Alberta employer denied WCB cost relief despite egregious conduct firing

Winning a misconduct dismissal is only half the battle for employers facing WCB exposure

Alberta employer denied WCB cost relief despite egregious conduct firing

An Alberta employer fired a worker for egregious conduct and ultimately won on that point. But in a decision signed February 20, 2026, Hearing Chair A. Edmunds of the Appeals Commission for Alberta Workers' Compensation ruled that the employer remained on the hook for months of workers' compensation claim costs regardless. "The employer is not entitled to cost relief prior to November 3, 2023," the panel concluded, upholding an earlier ruling that carries sharp lessons for HR professionals across the country.

The worker sustained a low back strain on February 16, 2023, while on the job. The Workers' Compensation Board accepted the claim and provided physiotherapy, two rehabilitation programs, a medical status examination, a functional capacity evaluation, and multiple specialist assessments.

The worker had been performing modified duties when the employer terminated him on May 24, 2023, citing egregious conduct. Despite the termination, the WCB initially disagreed that the conduct was egregious and continued paying wage loss benefits.

It took until October 3, 2024, more than 16 months after the dismissal, before the Appeals Commission confirmed the conduct was egregious, triggering a retroactive deletion of all wage loss payments effective May 25, 2023.

The secret hernia that couldn't shift the workers’ compensation costs

The employer's concurrent condition argument centred on a hernia the worker had carried since infancy. On November 3, 2023, he underwent a non-compensable hernia repair, after which the employer received cost relief for all claim costs beyond that date.

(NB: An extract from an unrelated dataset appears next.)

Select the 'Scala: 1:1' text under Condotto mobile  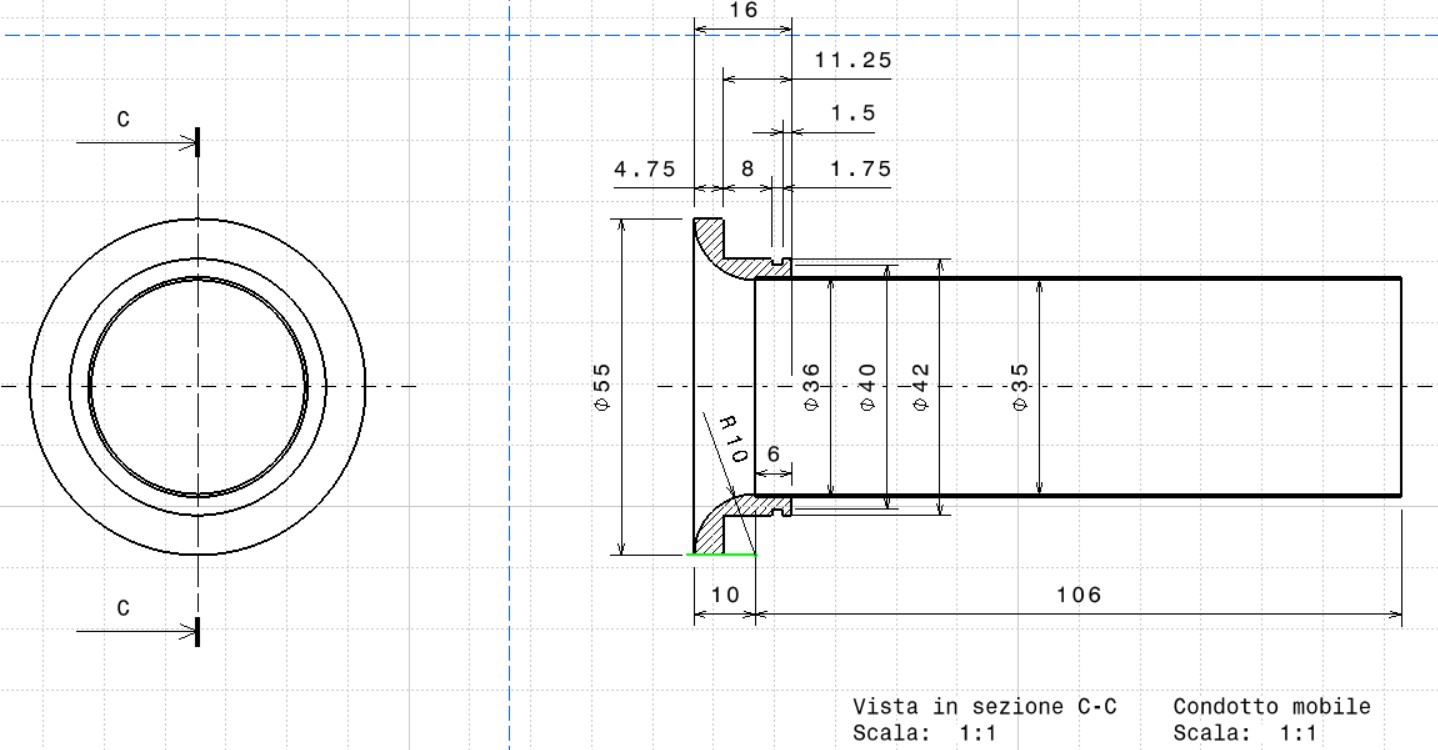pos(1245,733)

The employer argued the hernia had been contributing to prolonged disability long before the surgery, and that cost relief should have been applied as early as four to eight weeks after the original accident. The independent medical examiner, when asked directly whether any identifiable factors were causing a delay in recovery, responded that there were none.

A WCB medical consultant acknowledged the hernia may warrant work restrictions but concluded it did not impact the worker's recovery from the back injury. The panel found those two findings were not internally inconsistent: a condition can limit a worker's duties while remaining independent of the healing process of another injury.

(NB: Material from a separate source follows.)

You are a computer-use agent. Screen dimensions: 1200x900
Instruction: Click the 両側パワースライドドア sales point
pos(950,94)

Misconduct alone won't move the cost-relief needle

The employer's representative argued that a pattern of worker conduct throughout the claim constituted errors in judgment that prolonged recovery and warranted cost relief. The conduct cited included failing to disclose the hernia to the WCB and treatment providers until surgery had been scheduled, fasting for four weeks while unable to take medication, a treatment hiatus between May and July 2023, not being forthcoming with treatment providers about functional abilities, and reporting to modified duties while impaired by drugs and alcohol.

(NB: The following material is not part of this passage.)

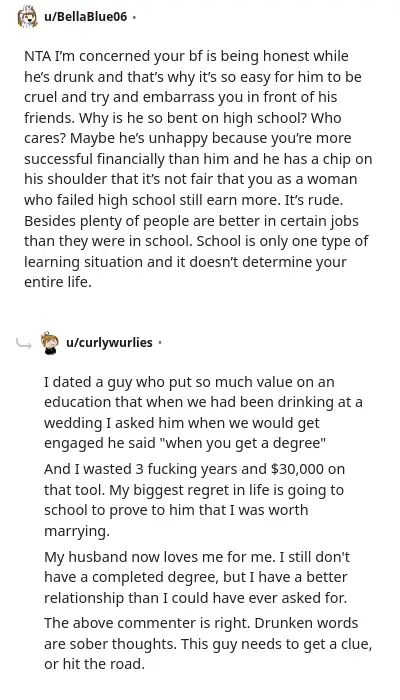Visit the u/BellaBlue06 profile link
400x700 pixels.
(x=85, y=17)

The panel wasunconvinced. "In absence of objective evidence establishing a causal connection between the identified conduct and the duration of disability, we do not find the criteria for cost relief based on the worker's error in judgement has been met," the decision states. A third argument — that costs should be relieved because wage loss benefits were paid during a medical investigation — also failed, as the investigation did not determine that the worker's condition was not compensable, which was the required threshold for cost relief to apply.

The panel's overall conclusion was unambiguous: "we find the objective medical evidence does not substantiate the application of any of the cost relief provisions relied upon."